Children’s Day: Best Bedtime Meditations For Kids
Ever tried putting a child to bed? It’s the toughest job in the world! But introduce your children to meditation, and you will help them sleep better, and be well-rounded individuals tomorrow.
Sleep trouble is not a thing of just the grown ups. Kids can face sleeping troubles, especially during toddler years when you are too excited to explore the world around them. Bedtime can turn into a battlefield when these little humans don’t abide by the clock. There are many tried and tested methods that seem to work in such situations. These include setting an individualized bedtime routine, setting a wake up time, creating a consistent bedtime routine and turning gadgets and television sets off at least 2 hours before bedtime. It also helps when you create a sleep inducing environment by reading bedtime stories, avoiding activities and games that cause them to be too excited and restricting foods that contain caffeine and sugar. In addition, there are many meditation techniques that seem to help in putting your little one to sleep.

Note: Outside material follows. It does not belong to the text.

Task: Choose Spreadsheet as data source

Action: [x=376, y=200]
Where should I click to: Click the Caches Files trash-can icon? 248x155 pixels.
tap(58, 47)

Meditation and kids? Sounds like something that’s next to impossible to achieve, but given our hyper-sensory environment and excessive stimulation through the day, most children find it extremely tough to wind down for the night. With these meditations for children, you can help your children stay zen before they sleep at night.
This is the age when children find it hard to sit still, let alone focus and unwind after a busy day. If you have a child in this age group, you need to help them make the conscious decision to start switching off and relaxing, as bedtime gets closer. Try and get them to talk about their emotions, what’s happened through the day, and help them de-stress at their level. A book or two, and some quiet time (between 45 seconds and 2 minutes) also works as kids’ meditation, and keeps them grounded.
Over 6 Years
Always remember that stillness is not a concept that comes easy to children, and as a parent, you need to help them achieve that goal of total relaxation. With children over 6, this can be achieved through several methods. For example, you can play a quick wind-down game with them. Make them lie down with their eyes closed and then starting from the toes, work your way up as they say goodnight to each body part. Sometimes, giving them an object or a soft toy to hold onto also helps them get into a relaxed, meditative frame that is essential at this hour.
The power of music
Music has the power to lull one into a trance, and help with relaxation. You can seat your child, or make them lie down, and then play some soothing music to them. The other way to do this is by getting them to hum a tune or sing a song in their heads, while touching the tips of all their fingers simultaneously. This will help them focus and meditate. Children of all ages can do this.
Taking deep breaths
This may seem harder than it is. Children too need to, at some stage, become aware of the power of breathing right. Get them to listen to their own breathing, count their breaths, and try and gradually take longer breaths. Nothing like heightened awareness about a process that is natural and basic, but responsible for helping relieve a lot of their anxiety and fidgeting.